Others (including references if necessary)

(1) https://dndi.org/scientific-articles/2015/hit-lead-infectious-diseases-nature-2015

Final Report

1. Project objective

The objective of this project is to identify and validate novel chemical starting points for drug discovery against Trypanosoma cruzi, the causative agent of Chagas disease, a neglected tropical disease with currently limited and suboptimal treatment options. By applying high-throughput screening (HTS) to diverse compound libraries, the project aims to discover potent, selective, and non-cytotoxic hits suitable for progression into hit-to-lead development.

 

2. Project design

The project follows a staged HTS workflow. After acquisition of compound libraries and optimization of the primary screening assay, a comprehensive HTS campaign was conducted to identify primary hits. Due to delays in compound dispensing and limited library resources, the screening strategy was adapted to include a one-dose cytotoxicity assay (10 μM) in HeLa cells to prioritize non-toxic compounds. Compounds passing this filter were progressed to dose–response testing across multiple T. cruzi strains, with assay performance monitored using established reference controls.

 

3. Results, lessons learned

A total of 1,986 primary hits were initially identified from the screening of 63,680 compounds sourced by the Osaka University (OU) compound library,. To ensure selection of compounds with acceptable safety profiles, a single-dose cytotoxicity filter was applied, resulting in 860 non-cytotoxic compounds being advanced to dose–response testing against four Trypanosoma cruzi strains: CL Brener, Sylvio-X10, Tulahuen, and Esmeraldo. Assay robustness and reproducibility were confirmed across all experiments using benznidazole and posaconazole as reference compounds, with consistent EC₅₀ values observed for each T. cruzi strain.

Dose–response data were analyzed using a standard EC₅₀ cutoff of ≤10 µM across all four strains. Following this multi-strain evaluation, 403 compounds remained active against all T. cruzi strains, corresponding to an overall hit rate of 0.63% from the 63,680 compounds screened. This stringent filtering strategy was essential to exclude any strain-specific or weakly active compounds and to prioritize broadly active antitrypanosomal candidates for further development.

Chemical structures of the 403 validated hits were obtained from the OU library and integrated with phenotypic potency and cytotoxicity data. The curated dataset was subsequently shared with DNDi for clustering, comparative analysis, and expert-driven prioritization.

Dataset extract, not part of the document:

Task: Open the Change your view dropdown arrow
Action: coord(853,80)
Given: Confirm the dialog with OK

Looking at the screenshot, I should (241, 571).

Concurrently, confirmatory assays were conducted to identify any compounds interfering with the luciferase-2 readout used in the phenotypic assay. This step led to the exclusion of 14 compounds, corresponding to a low false-positive rate of approximately 3.5%.

Based on drug-like properties, structural novelty, and overlap with previous DNDi screening programs, a final set of 15 priority hit compounds was selected. These hits cover seven distinct chemical classes, including four multi-member series and three singletons, providing both chemical diversity and opportunities for structure–activity relationship exploration.

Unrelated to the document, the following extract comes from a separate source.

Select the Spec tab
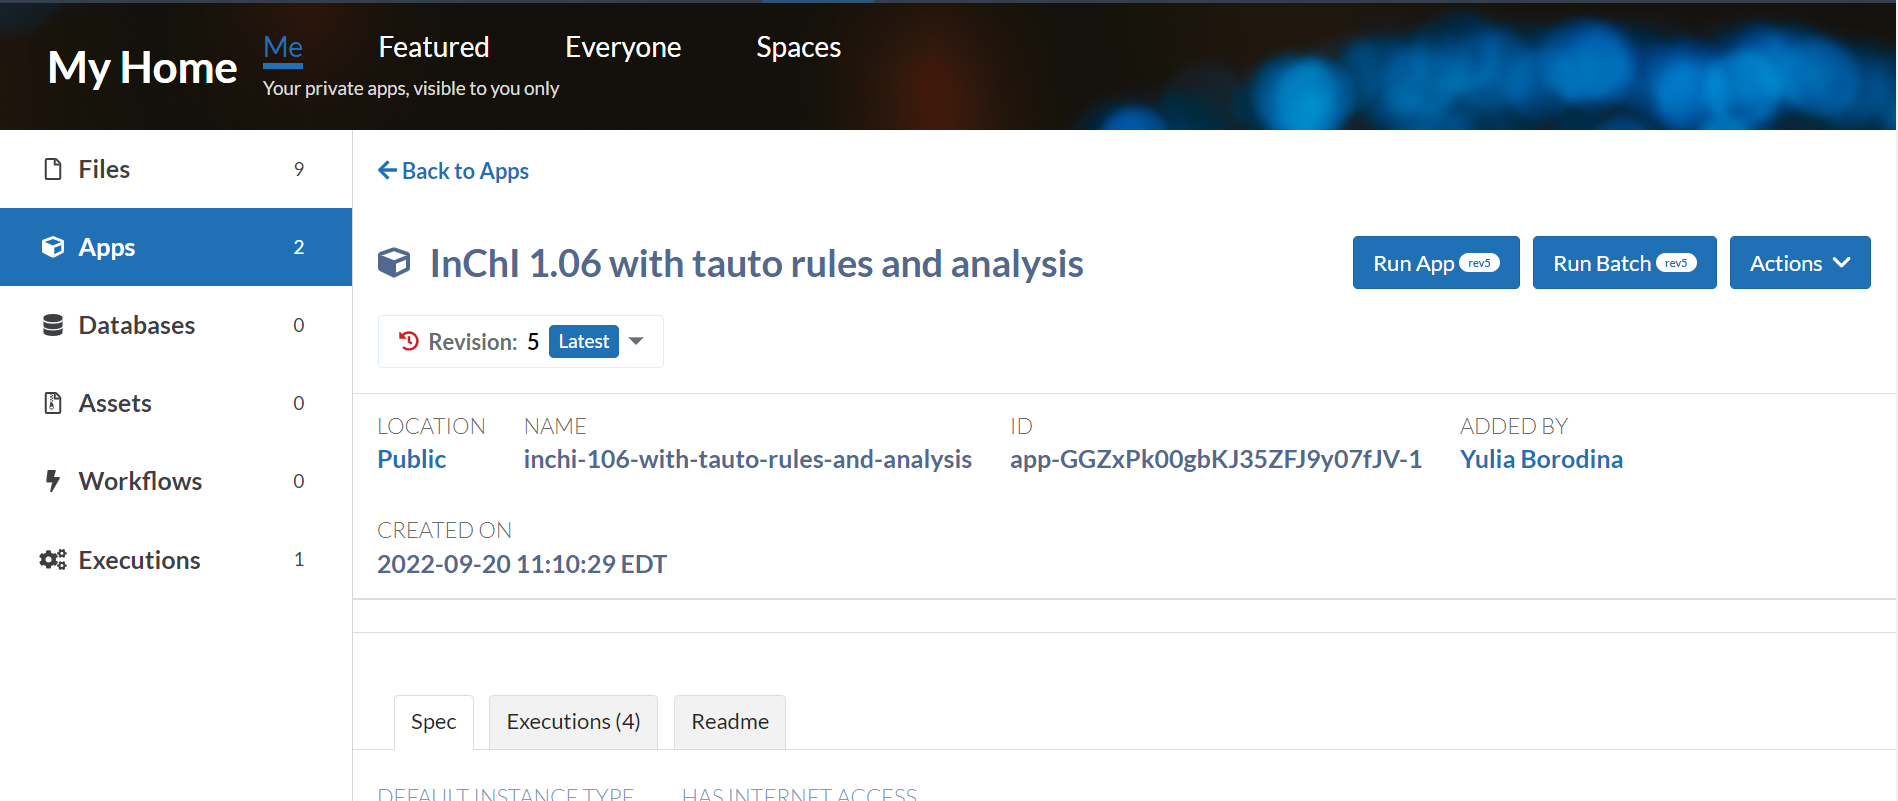tap(433, 722)
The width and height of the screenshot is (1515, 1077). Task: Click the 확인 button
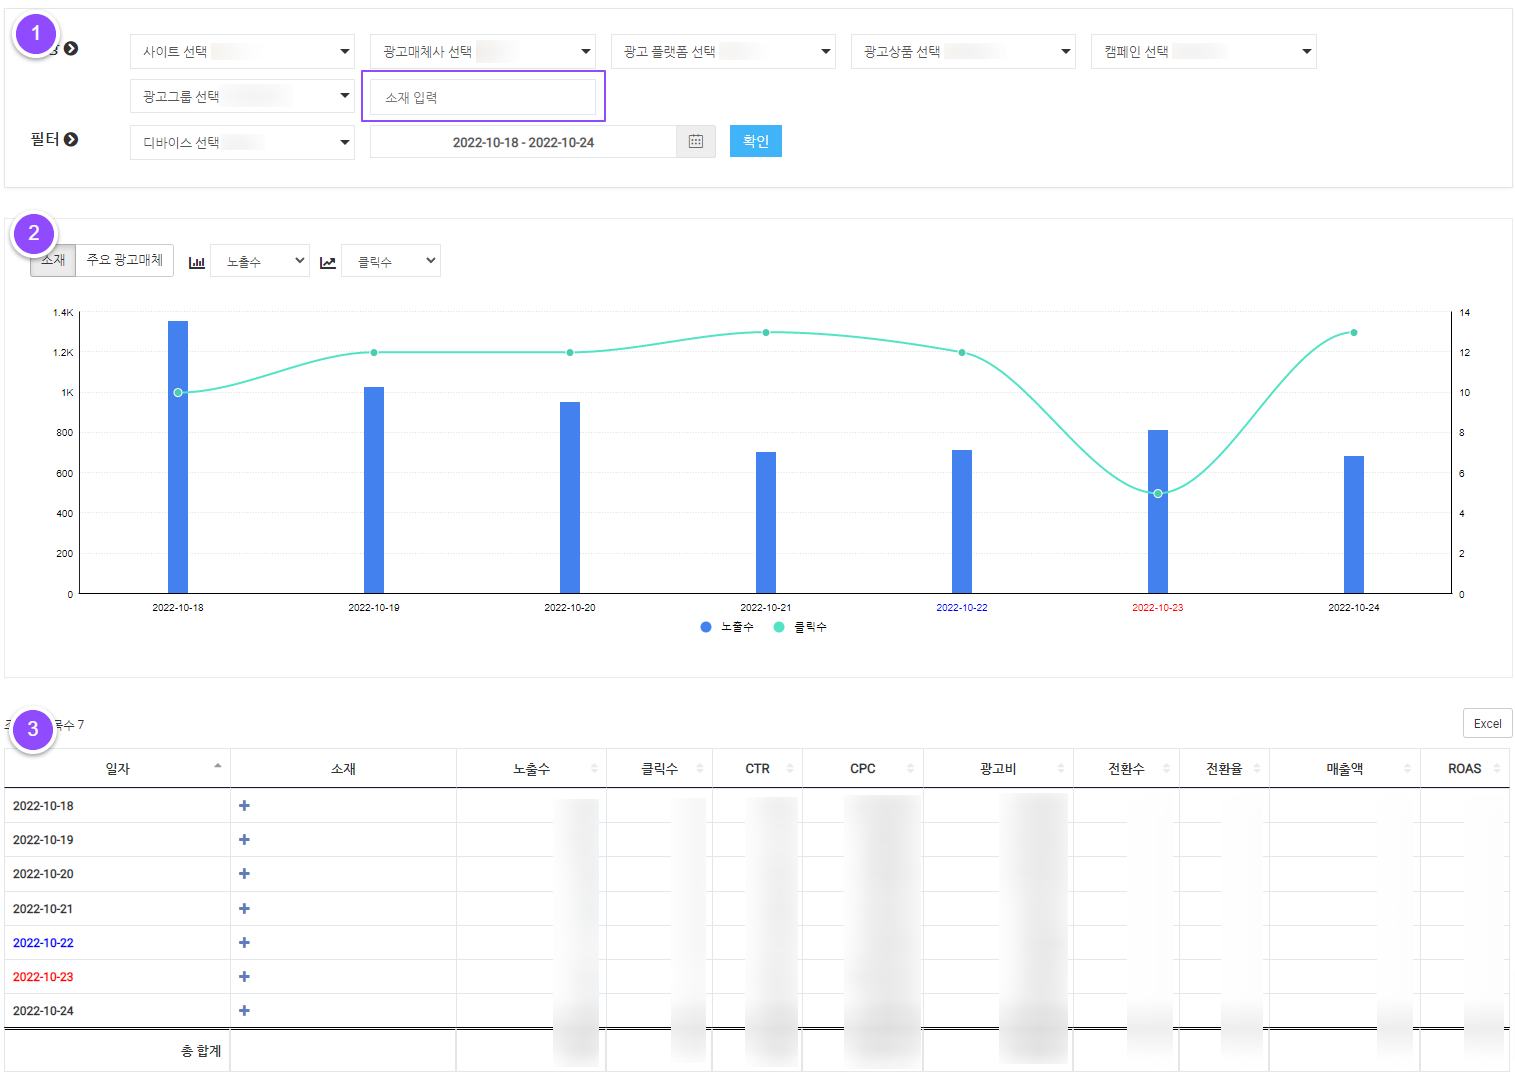point(755,142)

All planned screening, evaluation, and reporting activities have now been completed, and the project has successfully achieved its primary objective of identifying validated hit compounds for Chagas disease. The program has advanced to the next phase, with compound plates for the selected hits requested for follow-up testing using the newly developed High-Throughput Rate-of-Kill (HT-RoK) assay. This assay, performed using co-funding support, enabled the identification of one compound cluster of three compounds that demonstrated consistently cidal intracellular amastigote killing activity.